──────── Listing
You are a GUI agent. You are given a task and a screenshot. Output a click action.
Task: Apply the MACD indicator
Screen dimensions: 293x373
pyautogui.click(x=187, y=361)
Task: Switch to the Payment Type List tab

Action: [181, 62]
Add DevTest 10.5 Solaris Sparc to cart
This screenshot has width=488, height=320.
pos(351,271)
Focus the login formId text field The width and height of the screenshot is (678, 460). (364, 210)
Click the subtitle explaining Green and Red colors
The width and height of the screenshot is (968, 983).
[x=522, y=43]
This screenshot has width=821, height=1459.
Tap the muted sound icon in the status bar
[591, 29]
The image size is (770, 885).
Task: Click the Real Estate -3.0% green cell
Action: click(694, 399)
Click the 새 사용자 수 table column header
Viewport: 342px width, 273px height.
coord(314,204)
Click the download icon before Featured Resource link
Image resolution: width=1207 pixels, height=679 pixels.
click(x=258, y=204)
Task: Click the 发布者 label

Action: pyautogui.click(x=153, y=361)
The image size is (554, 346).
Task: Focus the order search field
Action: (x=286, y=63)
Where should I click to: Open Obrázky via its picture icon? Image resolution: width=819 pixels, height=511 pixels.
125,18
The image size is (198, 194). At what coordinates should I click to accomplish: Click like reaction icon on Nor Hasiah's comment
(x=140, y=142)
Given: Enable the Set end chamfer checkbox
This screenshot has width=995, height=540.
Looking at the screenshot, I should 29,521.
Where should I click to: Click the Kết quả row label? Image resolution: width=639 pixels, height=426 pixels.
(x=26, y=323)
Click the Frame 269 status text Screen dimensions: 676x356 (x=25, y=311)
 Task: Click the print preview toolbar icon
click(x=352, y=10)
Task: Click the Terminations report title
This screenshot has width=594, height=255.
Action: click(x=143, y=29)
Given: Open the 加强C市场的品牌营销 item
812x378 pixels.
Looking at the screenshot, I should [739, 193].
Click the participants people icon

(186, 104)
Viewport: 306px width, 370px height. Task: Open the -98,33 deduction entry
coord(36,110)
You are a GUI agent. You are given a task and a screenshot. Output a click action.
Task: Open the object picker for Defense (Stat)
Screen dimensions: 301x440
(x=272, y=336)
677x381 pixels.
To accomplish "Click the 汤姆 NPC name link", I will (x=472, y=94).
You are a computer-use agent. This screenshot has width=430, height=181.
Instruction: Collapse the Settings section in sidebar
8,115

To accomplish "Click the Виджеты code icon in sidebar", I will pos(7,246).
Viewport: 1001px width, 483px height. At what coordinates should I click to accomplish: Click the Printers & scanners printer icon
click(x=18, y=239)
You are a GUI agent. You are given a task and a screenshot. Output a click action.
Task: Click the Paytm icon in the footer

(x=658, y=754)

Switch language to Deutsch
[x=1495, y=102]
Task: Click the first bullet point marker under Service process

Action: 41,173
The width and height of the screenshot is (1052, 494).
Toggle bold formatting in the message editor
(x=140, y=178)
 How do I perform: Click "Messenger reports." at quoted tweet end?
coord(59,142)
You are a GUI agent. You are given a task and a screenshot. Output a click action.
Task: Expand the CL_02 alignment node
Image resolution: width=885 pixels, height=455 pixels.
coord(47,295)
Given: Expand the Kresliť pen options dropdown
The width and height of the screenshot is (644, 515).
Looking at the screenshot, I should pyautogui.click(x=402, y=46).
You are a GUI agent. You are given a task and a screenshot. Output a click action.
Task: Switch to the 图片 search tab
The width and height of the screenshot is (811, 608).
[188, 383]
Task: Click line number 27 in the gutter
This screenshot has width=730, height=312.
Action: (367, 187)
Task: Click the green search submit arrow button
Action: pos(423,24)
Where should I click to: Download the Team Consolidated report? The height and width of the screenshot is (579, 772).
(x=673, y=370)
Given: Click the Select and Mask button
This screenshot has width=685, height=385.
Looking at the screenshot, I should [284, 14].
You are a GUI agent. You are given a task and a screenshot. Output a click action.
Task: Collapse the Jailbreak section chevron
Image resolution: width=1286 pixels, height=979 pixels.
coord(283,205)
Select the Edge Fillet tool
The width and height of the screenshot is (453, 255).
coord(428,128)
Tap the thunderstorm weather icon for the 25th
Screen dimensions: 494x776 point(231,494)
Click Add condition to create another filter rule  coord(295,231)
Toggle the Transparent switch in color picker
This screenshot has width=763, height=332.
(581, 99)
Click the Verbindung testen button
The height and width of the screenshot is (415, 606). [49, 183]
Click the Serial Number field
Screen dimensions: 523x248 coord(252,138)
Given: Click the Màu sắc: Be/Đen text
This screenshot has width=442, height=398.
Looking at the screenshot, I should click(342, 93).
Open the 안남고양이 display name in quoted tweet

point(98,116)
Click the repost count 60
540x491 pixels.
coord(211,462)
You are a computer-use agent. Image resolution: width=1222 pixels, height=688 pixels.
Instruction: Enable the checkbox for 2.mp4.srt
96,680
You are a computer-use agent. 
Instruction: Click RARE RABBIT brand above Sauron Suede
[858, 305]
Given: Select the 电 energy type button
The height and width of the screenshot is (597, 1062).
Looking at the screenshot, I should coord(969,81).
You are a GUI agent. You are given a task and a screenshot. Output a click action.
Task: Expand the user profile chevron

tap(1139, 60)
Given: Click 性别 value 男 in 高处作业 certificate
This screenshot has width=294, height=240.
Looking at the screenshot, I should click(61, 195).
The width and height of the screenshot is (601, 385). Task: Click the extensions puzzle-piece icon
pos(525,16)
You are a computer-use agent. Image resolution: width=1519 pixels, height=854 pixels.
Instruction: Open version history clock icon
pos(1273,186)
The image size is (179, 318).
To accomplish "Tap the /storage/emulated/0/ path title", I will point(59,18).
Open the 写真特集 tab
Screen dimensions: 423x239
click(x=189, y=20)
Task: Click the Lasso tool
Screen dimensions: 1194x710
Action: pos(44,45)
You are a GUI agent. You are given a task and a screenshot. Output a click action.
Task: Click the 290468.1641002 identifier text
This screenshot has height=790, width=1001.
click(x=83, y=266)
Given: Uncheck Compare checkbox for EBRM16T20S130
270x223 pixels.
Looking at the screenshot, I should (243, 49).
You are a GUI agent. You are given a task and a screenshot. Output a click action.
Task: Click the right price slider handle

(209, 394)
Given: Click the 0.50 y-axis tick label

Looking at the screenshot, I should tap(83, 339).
────────────────
**Set exercise**
Please list each line of the rows above that contains the string "coordinates", where case counts.

**Result for this exercise**
The image size is (198, 194). At what coordinates should I click to accomplish: Click like reaction icon on Nor Hasiah's comment
Viewport: 1001px width, 483px height. At what coordinates should I click to accomplish: Click the Printers & scanners printer icon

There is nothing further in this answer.